CHIME will work with DirectTrust to advocate the deployment of the DirectTrust framework and health information exchange network as the universal common electronic interface for health information exchange.
The healthcare CIO association announced the collaboration with DirectTrust on Wednesday.
DirectTrust is a healthcare industry alliance for participants in the Direct exchange network. It is used for secure, interoperable exchange of personal health information between provider organizations and between providers and patients.
[Also: Using both Direct and FHIR standards could improve data exchange]
There are other similar frameworks for data exchange in place, including CareQuality and CommonWell Health Alliance.
CHIME and DirectTrust are working together to promote and ensure that secure, interoperable exchange of healthcare information via Direct exchange is available and able to be used at every location in the healthcare system where a patient’s data and information might be needed.
The effort includes making Direct exchange universally available at hospitals, medical practices, pharmacies, labs, long-term care facilities, payers, insurers and health departments, as well as on applications.
“There is great potential in our new collaboration to further standardize and simplify health information exchange interfaces on a national basis for an expanded variety of use cases,” DirectTrust CEO and President David C. Kibbe, MD, said in a statement.
Kibbe adds that DirectTrust’s network is the largest standards-based network for the exchange of health information, with more than 1.5 million send and receive endpoints, at more than 100,000 healthcare organizations, via more than 350 ONC-certified EHRs.
CHIME CEO and President Russell P. Branzell said CHIME members strongly support the further development of a standards-based national platform to safely and securely exchange patient data
“DirectTrust offers an infrastructure that goes hand-in-hand with our goals to assist and lead where needed to improve patient care, engage patients in their health and reduce patient safety incidents,” he said in a statement.
“The National Patient ID Challenge, which we launched to accurately and safely identify patients no matter what the healthcare setting, is a perfect example of these needs that require a strong national exchange infrastructure.”
As Kibbe sees it, the value of a simple secure and reliable means of exchange of health data and information is a necessary step forward in attaining the goals of interoperability.

▸ **DATA FOR REVIEW**

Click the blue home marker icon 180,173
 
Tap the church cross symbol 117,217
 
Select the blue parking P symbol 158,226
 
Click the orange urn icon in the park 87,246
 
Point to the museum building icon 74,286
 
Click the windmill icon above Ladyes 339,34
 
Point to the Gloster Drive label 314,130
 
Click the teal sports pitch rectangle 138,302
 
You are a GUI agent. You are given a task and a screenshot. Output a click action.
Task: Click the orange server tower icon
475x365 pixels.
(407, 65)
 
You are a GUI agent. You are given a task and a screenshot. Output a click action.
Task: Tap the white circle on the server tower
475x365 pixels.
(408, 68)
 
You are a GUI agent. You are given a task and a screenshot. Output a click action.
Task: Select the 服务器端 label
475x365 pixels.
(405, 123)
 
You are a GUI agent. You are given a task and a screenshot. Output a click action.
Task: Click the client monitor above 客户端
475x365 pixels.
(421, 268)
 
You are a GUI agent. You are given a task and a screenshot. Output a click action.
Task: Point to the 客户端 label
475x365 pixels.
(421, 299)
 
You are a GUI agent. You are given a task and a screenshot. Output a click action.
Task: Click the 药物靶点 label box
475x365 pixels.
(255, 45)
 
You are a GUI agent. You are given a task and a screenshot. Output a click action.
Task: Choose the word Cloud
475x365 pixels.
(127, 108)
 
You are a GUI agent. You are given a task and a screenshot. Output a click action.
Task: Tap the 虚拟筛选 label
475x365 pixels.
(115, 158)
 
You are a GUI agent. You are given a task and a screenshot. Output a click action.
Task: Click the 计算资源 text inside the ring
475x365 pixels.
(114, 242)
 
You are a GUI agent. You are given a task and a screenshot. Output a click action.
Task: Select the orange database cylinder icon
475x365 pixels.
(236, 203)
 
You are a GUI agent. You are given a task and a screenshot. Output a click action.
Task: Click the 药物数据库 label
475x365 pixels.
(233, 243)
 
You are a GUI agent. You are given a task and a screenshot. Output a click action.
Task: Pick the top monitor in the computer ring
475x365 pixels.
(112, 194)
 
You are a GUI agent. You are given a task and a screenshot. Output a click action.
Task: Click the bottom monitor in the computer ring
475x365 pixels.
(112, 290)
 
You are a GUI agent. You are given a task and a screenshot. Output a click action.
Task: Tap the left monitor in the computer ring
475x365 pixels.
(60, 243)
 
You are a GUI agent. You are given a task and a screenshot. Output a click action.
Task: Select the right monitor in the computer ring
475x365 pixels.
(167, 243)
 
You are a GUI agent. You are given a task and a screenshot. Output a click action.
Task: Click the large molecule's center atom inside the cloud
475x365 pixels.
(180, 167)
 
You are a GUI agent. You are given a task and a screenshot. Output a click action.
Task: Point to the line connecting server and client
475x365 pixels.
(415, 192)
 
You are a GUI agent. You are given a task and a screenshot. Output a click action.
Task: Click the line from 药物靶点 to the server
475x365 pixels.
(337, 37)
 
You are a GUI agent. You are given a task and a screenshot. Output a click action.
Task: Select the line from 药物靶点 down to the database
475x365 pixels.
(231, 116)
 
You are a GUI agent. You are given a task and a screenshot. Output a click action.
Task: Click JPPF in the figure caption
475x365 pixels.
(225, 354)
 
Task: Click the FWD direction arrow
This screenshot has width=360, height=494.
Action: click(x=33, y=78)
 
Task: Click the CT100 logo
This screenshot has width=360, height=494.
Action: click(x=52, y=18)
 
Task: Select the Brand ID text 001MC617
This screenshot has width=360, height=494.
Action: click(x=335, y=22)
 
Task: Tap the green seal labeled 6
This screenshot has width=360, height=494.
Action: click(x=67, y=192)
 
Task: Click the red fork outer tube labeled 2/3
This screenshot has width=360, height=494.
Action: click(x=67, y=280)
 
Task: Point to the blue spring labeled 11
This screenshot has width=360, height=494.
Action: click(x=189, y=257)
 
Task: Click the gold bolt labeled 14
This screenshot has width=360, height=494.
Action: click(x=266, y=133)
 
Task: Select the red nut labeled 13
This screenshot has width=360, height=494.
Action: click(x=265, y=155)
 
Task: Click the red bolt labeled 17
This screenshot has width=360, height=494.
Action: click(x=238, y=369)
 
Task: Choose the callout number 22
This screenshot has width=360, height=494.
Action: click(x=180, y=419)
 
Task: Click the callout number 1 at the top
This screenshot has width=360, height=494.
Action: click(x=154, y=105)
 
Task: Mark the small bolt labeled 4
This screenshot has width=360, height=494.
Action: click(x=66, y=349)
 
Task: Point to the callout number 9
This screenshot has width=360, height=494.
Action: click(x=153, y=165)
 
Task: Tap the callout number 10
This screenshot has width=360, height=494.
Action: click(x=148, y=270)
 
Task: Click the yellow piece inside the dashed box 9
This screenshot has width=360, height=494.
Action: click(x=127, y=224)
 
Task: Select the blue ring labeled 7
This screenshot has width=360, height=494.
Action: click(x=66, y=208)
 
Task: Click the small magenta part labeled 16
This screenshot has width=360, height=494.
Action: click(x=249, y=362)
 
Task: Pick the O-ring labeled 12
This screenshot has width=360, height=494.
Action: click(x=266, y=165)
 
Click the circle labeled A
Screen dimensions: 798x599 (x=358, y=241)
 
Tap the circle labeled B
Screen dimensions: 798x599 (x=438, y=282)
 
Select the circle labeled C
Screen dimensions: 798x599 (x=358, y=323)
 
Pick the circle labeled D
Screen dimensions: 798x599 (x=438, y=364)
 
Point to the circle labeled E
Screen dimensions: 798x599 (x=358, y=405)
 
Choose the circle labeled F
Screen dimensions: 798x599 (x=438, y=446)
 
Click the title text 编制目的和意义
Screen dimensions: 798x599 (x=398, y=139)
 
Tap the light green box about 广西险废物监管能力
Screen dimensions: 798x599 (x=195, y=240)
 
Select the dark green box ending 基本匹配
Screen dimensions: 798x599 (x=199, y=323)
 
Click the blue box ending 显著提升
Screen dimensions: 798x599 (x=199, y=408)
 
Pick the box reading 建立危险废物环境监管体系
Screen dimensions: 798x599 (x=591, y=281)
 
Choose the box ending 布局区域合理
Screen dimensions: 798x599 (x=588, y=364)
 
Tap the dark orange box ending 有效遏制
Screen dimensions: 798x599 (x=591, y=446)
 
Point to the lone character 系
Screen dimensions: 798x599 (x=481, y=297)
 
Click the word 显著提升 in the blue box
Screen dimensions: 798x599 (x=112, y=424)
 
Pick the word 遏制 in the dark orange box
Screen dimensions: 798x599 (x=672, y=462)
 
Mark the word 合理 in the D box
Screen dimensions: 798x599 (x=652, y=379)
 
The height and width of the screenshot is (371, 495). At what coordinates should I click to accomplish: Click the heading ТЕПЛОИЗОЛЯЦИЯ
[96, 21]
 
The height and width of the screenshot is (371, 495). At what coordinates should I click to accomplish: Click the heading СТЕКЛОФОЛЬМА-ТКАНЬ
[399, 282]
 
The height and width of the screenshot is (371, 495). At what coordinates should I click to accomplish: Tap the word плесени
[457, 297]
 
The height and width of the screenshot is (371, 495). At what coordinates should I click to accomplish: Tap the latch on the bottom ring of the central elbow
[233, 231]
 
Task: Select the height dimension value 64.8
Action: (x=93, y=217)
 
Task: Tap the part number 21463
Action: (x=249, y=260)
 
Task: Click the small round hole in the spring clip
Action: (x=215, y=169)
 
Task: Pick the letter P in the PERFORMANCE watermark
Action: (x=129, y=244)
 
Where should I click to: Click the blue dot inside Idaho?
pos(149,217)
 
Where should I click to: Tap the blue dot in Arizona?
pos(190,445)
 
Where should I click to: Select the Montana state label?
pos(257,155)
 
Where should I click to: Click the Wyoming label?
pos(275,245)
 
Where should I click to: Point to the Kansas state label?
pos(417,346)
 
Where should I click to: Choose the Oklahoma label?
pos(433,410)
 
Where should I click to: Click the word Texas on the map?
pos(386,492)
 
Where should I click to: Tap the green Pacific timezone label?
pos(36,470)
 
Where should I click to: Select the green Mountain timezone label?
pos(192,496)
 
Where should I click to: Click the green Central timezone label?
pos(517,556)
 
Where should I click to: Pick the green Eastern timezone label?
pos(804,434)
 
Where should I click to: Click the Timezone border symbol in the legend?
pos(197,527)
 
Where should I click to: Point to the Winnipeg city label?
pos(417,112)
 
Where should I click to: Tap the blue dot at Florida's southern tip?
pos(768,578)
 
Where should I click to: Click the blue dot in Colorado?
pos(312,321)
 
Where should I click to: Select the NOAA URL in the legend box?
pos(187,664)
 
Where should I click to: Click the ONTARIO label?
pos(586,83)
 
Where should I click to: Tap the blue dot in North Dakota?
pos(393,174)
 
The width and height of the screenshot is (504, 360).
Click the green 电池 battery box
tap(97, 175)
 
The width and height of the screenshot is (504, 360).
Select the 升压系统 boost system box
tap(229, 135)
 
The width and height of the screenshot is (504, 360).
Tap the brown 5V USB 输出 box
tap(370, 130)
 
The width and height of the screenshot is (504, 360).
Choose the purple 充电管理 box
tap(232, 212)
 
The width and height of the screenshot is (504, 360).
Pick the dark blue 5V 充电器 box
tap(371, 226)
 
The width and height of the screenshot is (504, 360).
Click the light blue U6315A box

▸ **TRY IT**
Retype the passage of the article on the CHIME and DirectTrust collaboration above, reproducing everything from "As Kibbe sees" down to "goals of interoperability." without alteration.

▸ **WRITTEN SOLUTION**
As Kibbe sees it, the value of a simple secure and reliable means of exchange of health data and information is a necessary step forward in attaining the goals of interoperability.